Altra grande giornata di medaglie per la delegazione Azzurra a Tokyo 2020, che nonostante ciò non riesce a conquistare quella del metallo più pregiato. Oltre alla grandiosa medaglia nella gara a squadre di spada femminile (scherma), hanno centrato l’ impresa Maria Centracchio (Judo, cat. -63 kg ind. W.) e la trentaquattrenne di Gallarate Giorgia Bordignon (pesistica olimpica 64 Kg W). Entrambe le medaglie erano totalmente inattese e inaspettate alla vigilia, per questo i trionfi della Molisana e della Lombarda possono essere considerati dei veri e propri capolavori.
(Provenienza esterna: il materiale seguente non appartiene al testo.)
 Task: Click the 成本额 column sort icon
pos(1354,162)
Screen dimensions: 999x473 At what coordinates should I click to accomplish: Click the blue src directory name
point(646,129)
L’ IMPRESA DI MARIA CENTRACCHIO
Un momento complicato quello vissuto dalla nativa di Isernia negli ultimi due anni, l’ atleta delle Fiamme Oro si era qualificata alle Olimpiadi come diciottesima su diciotto nella qualificazione diretta. Dopo essere stata eliminata in semifinale dalla Campionessa Olimpica in carica Trstenjak, l’ Azzurra non ha mollato e ha conquistato il bronzo tra lacrime e urla di commozione nella “finalina” per il terzo posto.
BORDIGNON DA URLO!

Giorgia Bordignon, 34 anni, di Gallarate, ha attuato la performance della vita proprio dove più conta. Aveva già terminato in sesta posizione a Rio 2016, ma a Tokyo ha proprio fatto saltare il banco conquistando la medaglia d’ argento e portando a casa il record nazionale nello strappo (104 Kg) e nello slancio (128 Kg). Questo podio è il primo di sempre per un’ atleta di sesso femminile Italiana nella pesistica Olimpica; le medaglie del “Bel Paese” a Tokyo 2020 ammontano ora a due, un bottino considerevole tenendo presente che l’ ultimo podio dell’ Italia nel sollevamento pesi “pre-Tokyo” risale ai Giochi Olimpici di Los Angeles 1984.